#### Tasks
• A. In the article on human microchipping, in what year did Burberry use microchip technology?
• B. List every benefit of human microchipping for employees that 32M mentions, according to the article on human microchipping.
• C. Continue the article on human microchipping from the point at which it ends.

--- Source text ---

08 Aug Is microchipping humans the next big thing?
A US retail company, 32M, recently offered to microchip their employees. Yes, you read that right: microchipping people is the next big thing. According to 32M, there are a huge number of benefits that come with human microchipping, including enabling employees to log onto their computers, open doors and even purchase snacks from vending machines with just a swipe of their hand. But we were left wondering what this could possibly mean for the future.
What are the benefits and challenges of microchipping? And what could it mean for different industries? Could our lives really be transformed by inserting a chip the size of a grain of rice under our skin? And of course, what does this all mean for privacy and security issues? Read on to find out more…
Microchips and the retail experience
One industry area that is already experimenting with the introduction of microchips is the retail industry. Back in 2013, Burberry used microchip technology to personalise luxury experience and tell the story behind their brand by embedding chips into their products which showed customers a video recording the journey of the product from original sketches to production and runway edits.
Fast forward to 2017 and Apple are transforming the retail experience with Apple Pay, allowing users to swipe their phones at cash registers rather than use a card – and as technology continues to develop, microchips could continue to transform the retail industry and the user experience. For consumers, this means there could soon no longer be any need to worry about forgetting or losing your wallet, misplacing your bankcard or losing a loyalty card; after all, an implanted chip is impossible to lose or steal. The possibilities are endless: imagine being able to pay for your purchases just by being there, or hopping on the tube and just walking through the barriers.

--- Material provided ---

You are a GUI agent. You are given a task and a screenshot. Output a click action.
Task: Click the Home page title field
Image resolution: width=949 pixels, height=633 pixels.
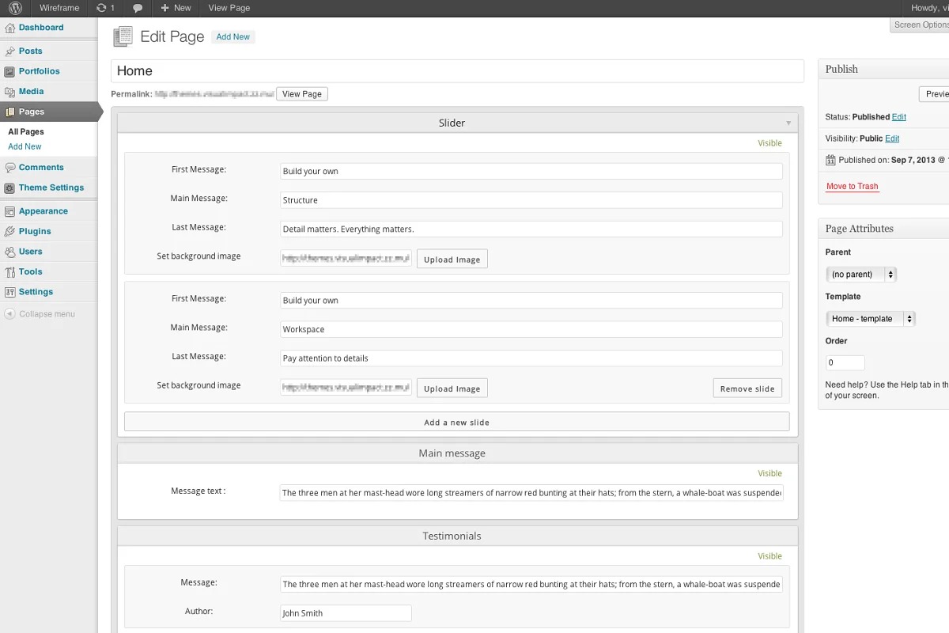click(x=457, y=71)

---

#### Answers by item
• A. 2013

• B.
- Logging onto their computers
- Opening doors
- Purchasing snacks from vending machines with a swipe of the hand

• C.
There are huge benefits for retailers, too, with some considering adding chips to products to help distinguish if it is real or fake. Counterfeiting plagues the luxury sector, costing European companies approximately $30 billion a year. By just sewing a RFIC chip into clothes and accessories, purchasers can scan and authenticate them to ensure they are the real thing. In addition, microchipping can also help retailers increase sales by enabling them to restock more efficiently and accurately, as well as helping to fight theft by preventing people from returning unregistered or stolen products to stores.
How microchips can be used in healthcare
It’s not just the retail sector that could benefit from microchipping, though. By giving medical professionals instant access to medical records in emergency situations, microchips could literally mean the difference between life and death in healthcare. If a patient is unconscious, a simple scan of the chip would allow doctors to access vital information about their medical history and allergies instantly. In fact, a company has recently developed a chip specifically for use with people who have Alzheimer’s, dementia or other high-risk conditions to empower HCPs to do just that.
Microchips have also been used with patients diagnosed with chronic heart failure, allowing doctors to monitor the patient’s condition remotely from the comfort of their own home alerting them in any changes in blood pressure before the patient even gets any symptoms. In 2011, results from a similar trial in the US showed that this type of sensor reduced hospital admissions by an average of 30% after six months.
What are the concerns and risks?
So far, the benefits of human microchipping seem pretty great. But unfortunately, there is one big glaring concern: isn’t it all a bit Big Brother-esque? Having the ability to track the whereabouts of every employee, customer and patient naturally results in a number of privacy and safety concerns, not to mention the risk to freedom. With so much information so readily available, microchips would be a prime target for hackers, meaning that personal data could easily be corrupted, wiped or copied.
There are also implications regarding ethics and freedom. What would happen to our freedom of choice? After all, consumers and employees wouldn’t be free to remove the chip on their own. And further down the line, what if chipping becomes mandatory for anyone wanting a job or National Insurance number? Additionally, because microchipping is in its infancy, we don’t know enough about the health implications involved yet. They can migrate to a different place, interfere with devices such as defibrillators and MRI scanners, and there’s also the possibility of reaction and infection. Are we going full steam ahead with technology we don’t really understand?
Wherever you sit on the debate on the question of microchipping, one thing’s for certain though, as technology continues to become better and better, this is certainly going to be an interesting one to watch.